31 Mayıs 2011 Salı

JE N'AI RIEN COMPRIS (HICBIR SEY ANLAMADIM)

Normal koşullarda bugün benim Fransızca dersim var. Ancak sevgılı öğretmenimiz Isabelle dersi bugün bir cafede yapmaya karar vermiş, bizim için küçük bir test olacaktı bu dediğine göre. Garson gelecek ve sipariş vereceğiz, zavallı garson bizi anlamayı başarırsa siparişlerimizi getirecek. Aslında bu test garsonun geçmesi gereken bir testti sanırım.

Sabah erken uyandım, Pam'i aradım (hatırlarsanız şatoda yaşıyordu), Çiğdem gelmeyeceği için tanıdık biri var mı diye bir sorayım dedim.

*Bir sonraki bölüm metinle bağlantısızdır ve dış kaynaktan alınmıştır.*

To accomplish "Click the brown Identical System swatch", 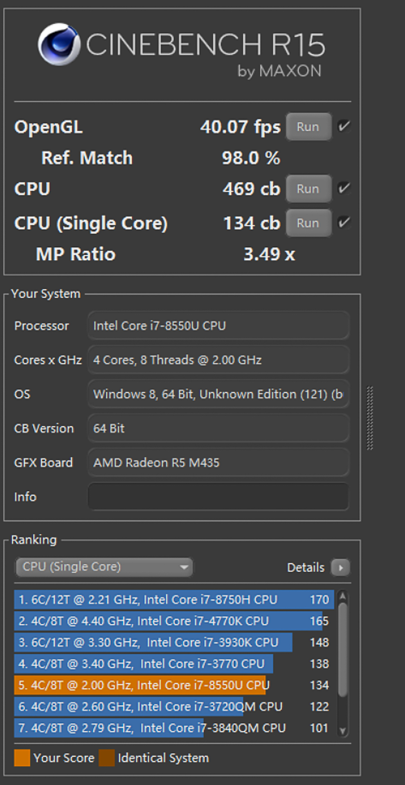I will pyautogui.click(x=107, y=758).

Tabi bu arada aklımda tutamadığım cafenin adını tekrar aldım Pam'den. Vardım Mons merkeze. Meydanda  cafeyi bulmaya çalışırken tabiki adını yine unuttum. Defalarca "Copenhagen" diye kafama kakmalarına karşın ben son ana kadar Hong Kong Cafe'yi aradım :) Allahtan kurtarıcım Pam seslenerek beni bu çılgın arayıştan kurtardı.

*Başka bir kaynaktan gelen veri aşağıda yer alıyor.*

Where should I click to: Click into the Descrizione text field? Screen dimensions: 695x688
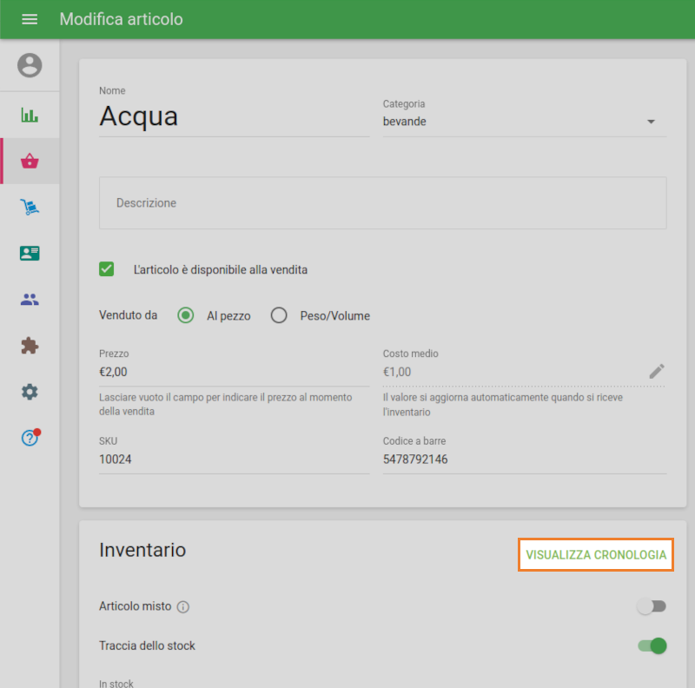pyautogui.click(x=382, y=203)
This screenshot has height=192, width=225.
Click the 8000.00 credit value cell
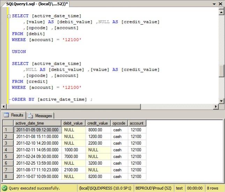click(x=98, y=130)
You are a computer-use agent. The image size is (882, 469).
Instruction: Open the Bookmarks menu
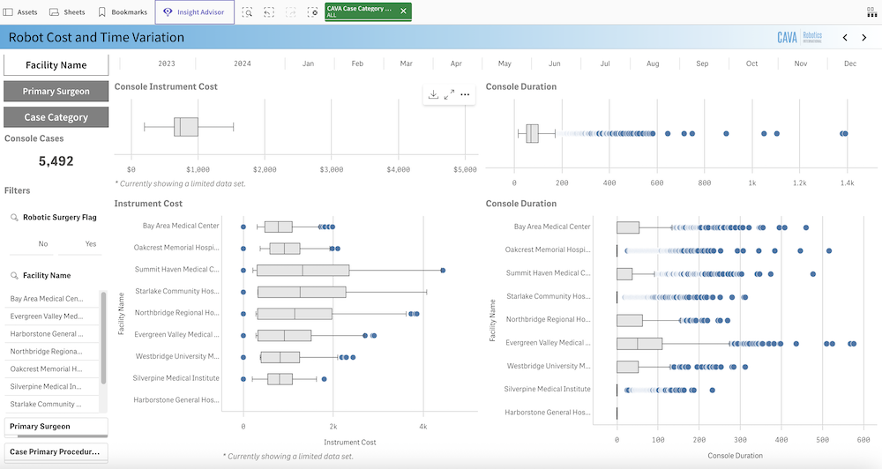pos(122,12)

Kahvaltı etmemişim, sabah sabah sakinleştirici almadan forumu açıp okumuşum, bir de garsonla Fransızca konuşacak olmak beni daha da gerdi. Masada yerimi aldım. Bizim gruptan bir Pam bir ben vardım, diğer hatun kişiler üst kurdanmış. Zira Isabelle onlara iyi öğretip bize öğretmemişse eğer o zaman Isabelle ayırımcı bir hoca mıydı? o bayanlar Isabelle daha yakın olduklar için mi daha çok şey bilip konuşabiliyorlardı? Allahım bu bir kabus muydu yoksa?! Yok artık canım !!! O kadarda değildir. :))))))))

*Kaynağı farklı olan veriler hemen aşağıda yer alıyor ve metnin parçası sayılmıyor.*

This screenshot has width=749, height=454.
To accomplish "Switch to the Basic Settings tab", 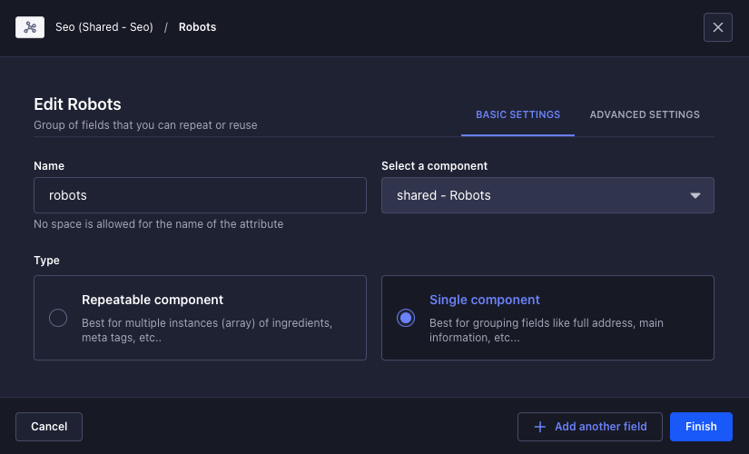I will click(517, 115).
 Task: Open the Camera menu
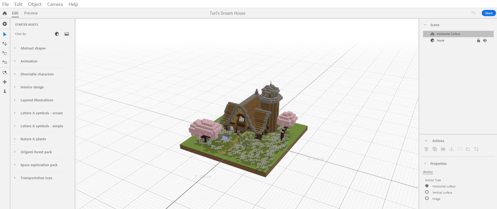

Neyse beklenen an geldi. Yani garson. Sipariş verilecek. Üst kurdan adını bilemediğim bacım "un cappucıno italiano au un kruvasan (bunun fransızcasını bilmiyorum)" dedi. Tahmin edeceğiniz üzere bir kapuçino ve bir kruvasan dedi. Garson ikinci siparişi almak için beklerken, ben atladım hemen. Ne kadar rezil olabilirimki diye düşünüp başladım kendimce konuşmaya. "je voudre un cafe latte au un kruvasan" didim bende :)) ne farkı varmayın demeyin, başında koskoca "je voudre" var. I'd like to........ yani, boru değil :) Hocamdan ve garsondan kocaman bir bonus aldım. Eh bu da benim kahvaltı sonuna kadar kurduğum ilk ve son bütün bir cümle oldu zaten. Ha arada o ne, bu ne diye Isabelle sordum o ayrı.
Bu yazının başlığı olan cümleyi de ben kurmadım, kuramam zaten. Neden? Çünkü henüz geçmiş zaman öğrenmedik. Üst kur öğrenmiş. Çok merak ediyorum ne kadar korkunç olabilir acaba Fransızca'da geçmiş zaman.

Hafif içi geçmiş kızlar toplantımız sonlandığında sanırım Isabelle biraz daha eziyet etmek istedi. "Hadi şimdide biraz mağazalara bakalım"dedi. Olur, bakalım!! Ne kadar rezil olabilirimki? :)) Çok zorlayıcı olmadı neyseki.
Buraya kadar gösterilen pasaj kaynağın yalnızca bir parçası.